Mit Schreiben, das das Datum „04. Oktober 2022“ trägt und am 18. Oktober 2022 beim Landessozialgericht eingegangen ist, legten die Beklagten „Widerspruch“ gegen das Urteil ein. Sie machen geltend, das Darlehen sei zurückgezahlt.
Das Gericht hat die Beklagten auf die versäumte Berufungsfrist und die hieraus folgende Unzulässigkeit der Berufung hingewiesen. Die Beklagten wurden über die Möglichkeit einer Wiedereinsetzung in den vorigen Stand und die hierfür erforderlichen Voraussetzungen und die einzuhaltende Frist belehrt. Der Beklagte zu 2) wurde zudem darauf hingewiesen, dass seine Berufung mangels Beschwer unzulässig ist. Die Beklagten haben sich hierauf nicht geäußert.
II.
Die Berufungen der Beklagten sind unzulässig.
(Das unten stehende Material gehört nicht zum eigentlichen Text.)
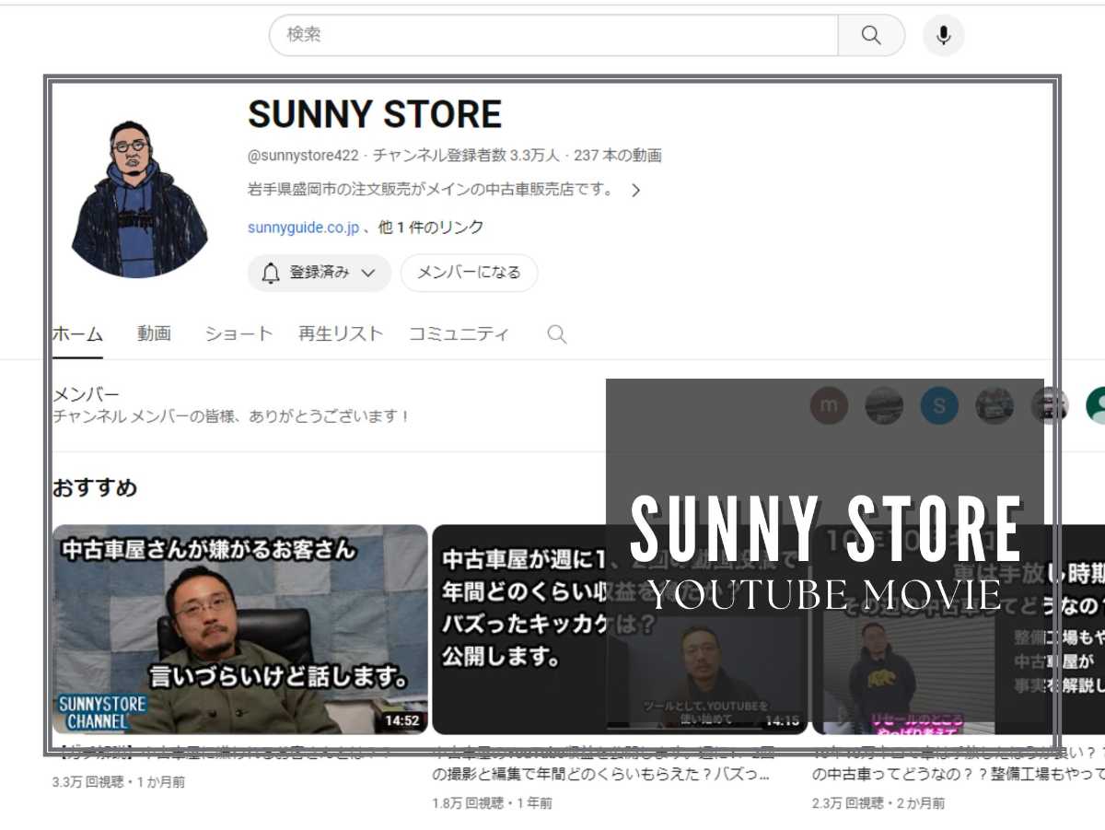The image size is (1105, 830).
Task: Click the member avatar with letter m
Action: tap(828, 405)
Die Berufung der Beklagten zu 1) ist wegen Nichteinhaltung der Frist unzulässig. Die Berufung ist bei dem Landessozialgericht innerhalb eines Monats nach Zustellung des Urteils schriftlich oder zur Niederschrift des Urkundsbeamten der Geschäftsstelle einzulegen (§ 151 Abs. 1 Sozialgerichtsgesetz - SGG). Die Berufungsfrist ist auch gewahrt, wenn die Berufung innerhalb der Frist bei dem Sozialgericht schriftlich oder zur Niederschrift der Geschäftsstelle eingelegt wird.
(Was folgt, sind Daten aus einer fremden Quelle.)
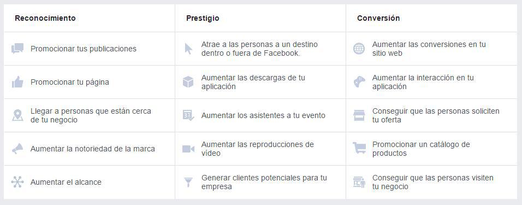522x205 pixels.
Task: Click the network nodes icon for Aumentar el alcance
Action: pyautogui.click(x=17, y=182)
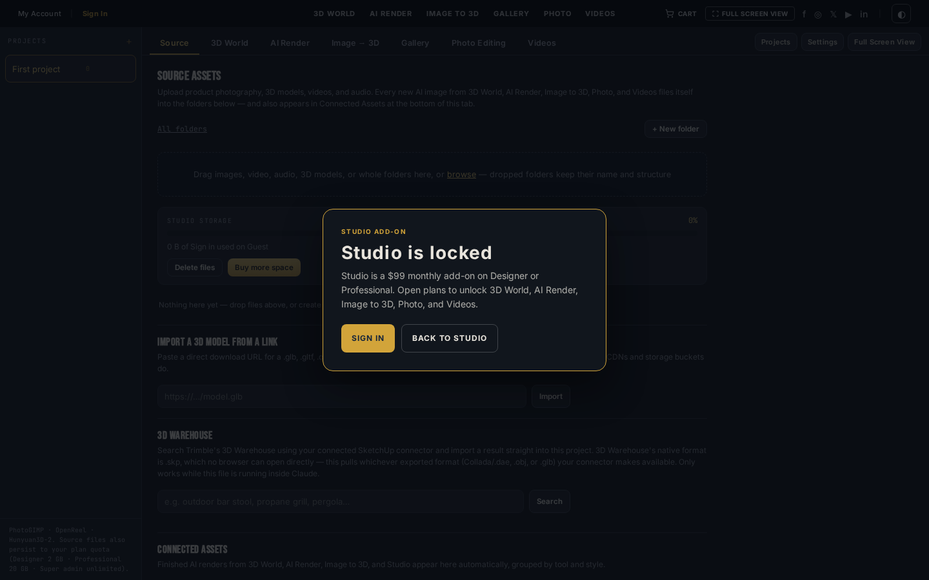Open the Facebook social icon

(x=804, y=14)
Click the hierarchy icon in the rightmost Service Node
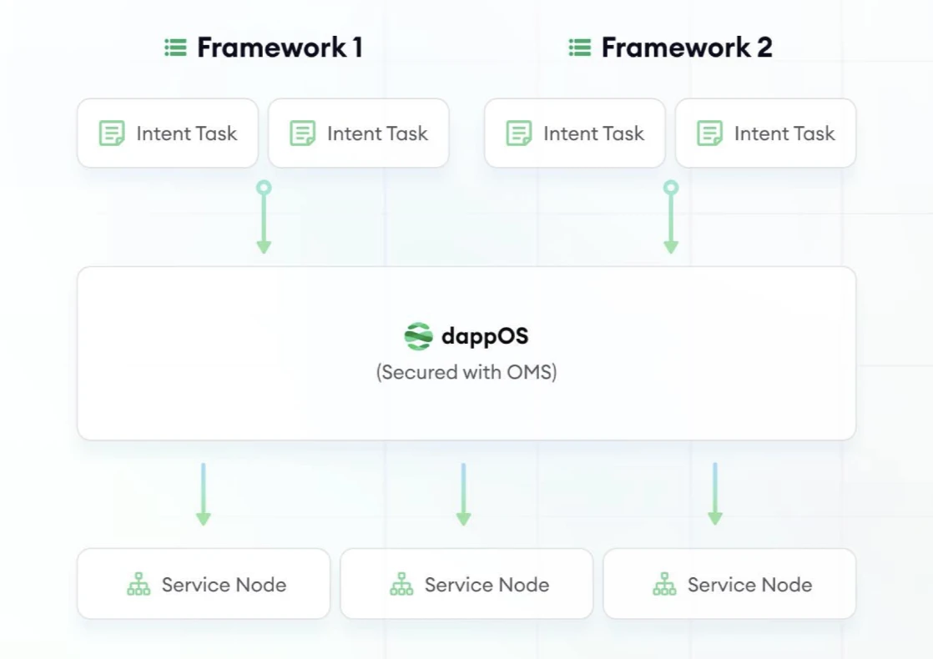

Das Urteil wurde den Beklagten ausweislich der bei den Akten befindlichen Zustellungsurkunde am 09. September 2022 durch Einlegen des Schriftstücks in den zur Wohnung gehörenden Briefkasten ordnungsgemäß und daher wirksam zugestellt (§ 63 SGG i. V. m. § 180 Zivilprozessordnung - ZPO). Die Berufung der Beklagten zu 1) hätte daher spätestens am 10. Oktober 2022 (einem Montag) beim Sozialgericht bzw. beim Landessozialgericht eingegangen sein müssen. Sie ist jedoch erst am 18. Oktober 2022 und damit nach Ablauf der einmonatigen Frist beim Landessozialgericht eingegangen.
Die Beklagte zu 1) wurde über das Rechtsmittel der Berufung und die Frist, innerhalb derer die Berufung einzulegen ist, in der Rechtsmittelbelehrung ordnungsgemäß belehrt.
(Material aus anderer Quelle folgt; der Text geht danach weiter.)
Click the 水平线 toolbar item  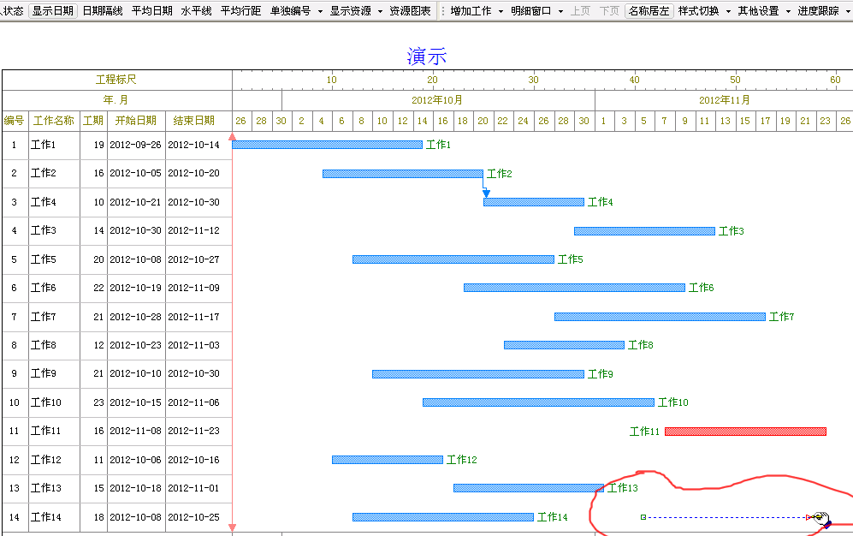pyautogui.click(x=196, y=11)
Gründe dafür, dass sie ohne ihr Verschulden an der Einhaltung der Frist gehindert waren, sind weder vorgebracht, noch ersichtlich.
Die Berufung des Beklagten zu 2) ist (ungeachtet der Fristversäumnis) ebenfalls unzulässig. Die gegen ihn gerichtete Klage wurde insgesamt abgewiesen. Dem Beklagten zu 2) steht mangels der nach § 144 Abs. 1 Satz 1 Nr. 1 SGG i. V. m. Satz 2 SGG erforderlichen Beschwer ein Rechtsmittel nicht zu, auch nicht im Hinblick auf die für ihn belastende Kostenentscheidung (§ 144 Abs. 4 SGG).
Das Gericht hat daher von dem ihm - vergleichbar mit der Regelung des § 153 Abs. 4 Satz 1 SGG - eingeräumten Ermessen Gebrauch gemacht und die Berufung nach vorheriger Anhörung durch Beschluss gemäß § 158 SGG ohne mündliche Verhandlung und ohne die Mitwirkung der ehrenamtlichen Richter verworfen.
Die Kostenentscheidung folgt aus § 193 SGG.
Die Revision wird nicht zugelassen, weil Gründe im Sinne des § 160 Abs. 2 SGG nicht gegeben sind.